## WHAT NEEDS TO BE DONE
Everything from the line with "Click the BAD-IP 350 logger icon" through the final line of the listing below must be retyped exactly, apart from the pictures.

#### SOURCE DATA ####

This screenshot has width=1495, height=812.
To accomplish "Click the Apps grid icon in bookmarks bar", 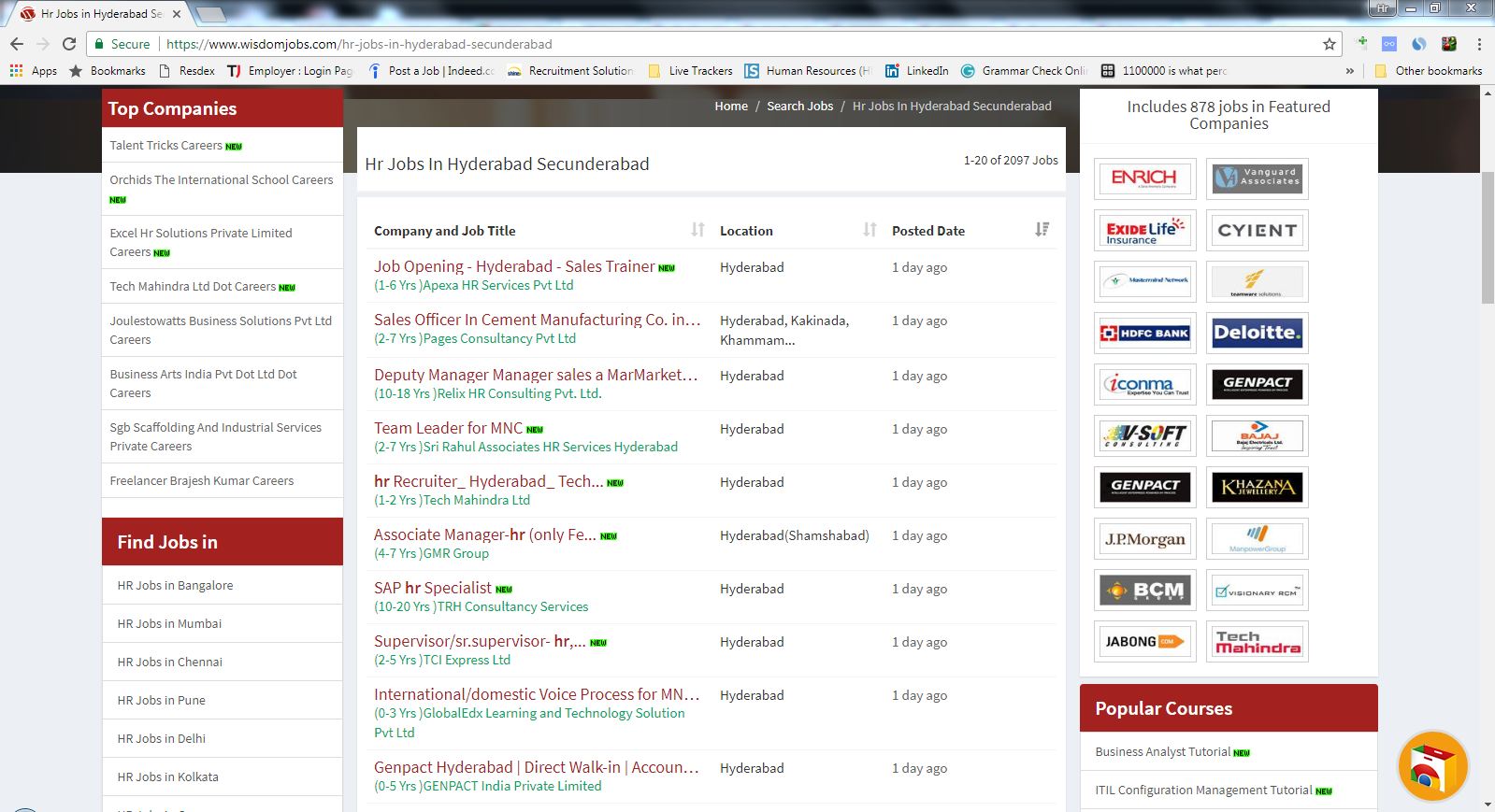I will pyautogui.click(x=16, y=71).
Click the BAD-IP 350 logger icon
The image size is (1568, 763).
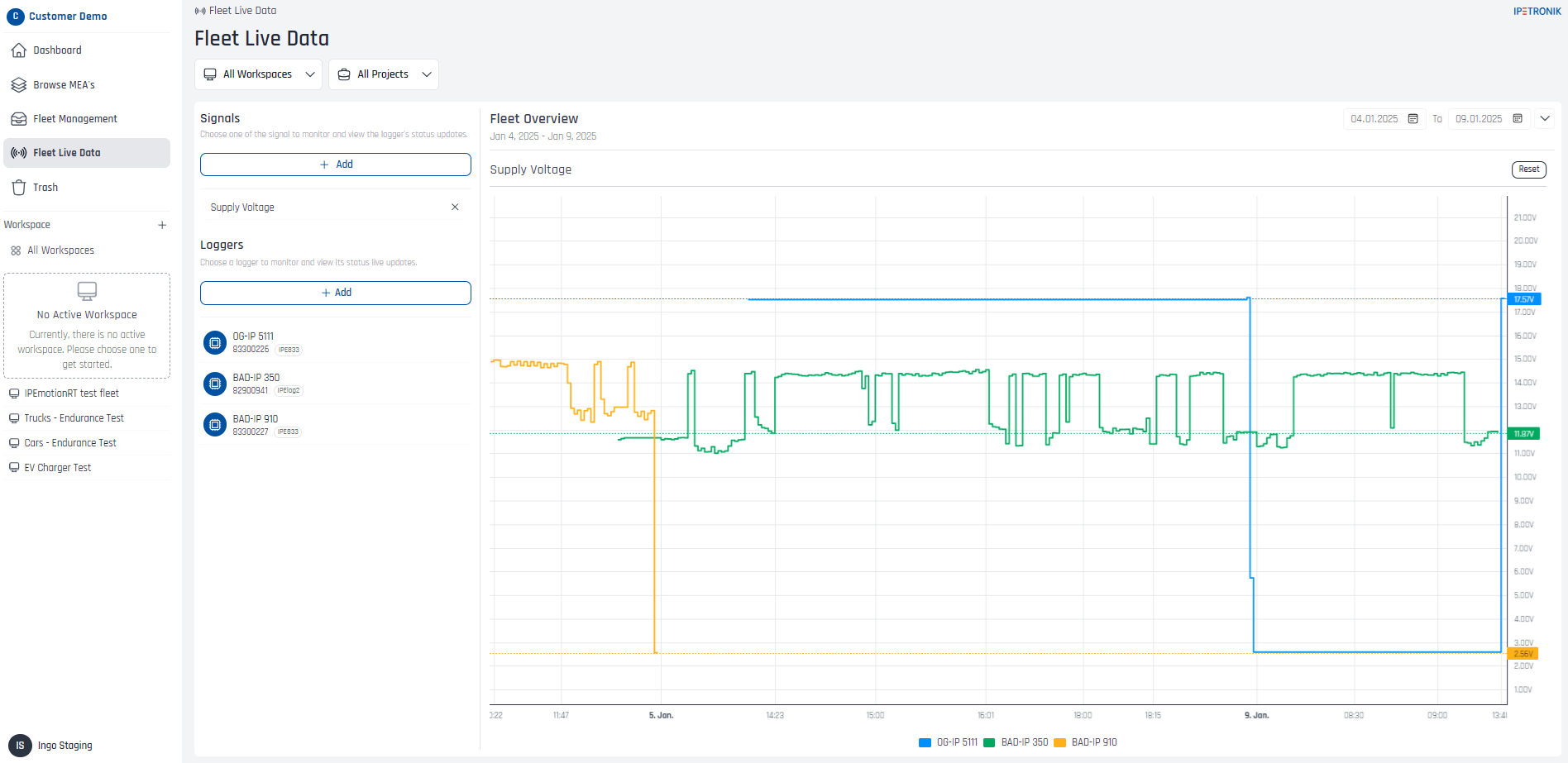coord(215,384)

####

## RESPONSE FOR THIS EXERCISE
Click the BAD-IP 350 logger icon
The image size is (1568, 763).
coord(215,384)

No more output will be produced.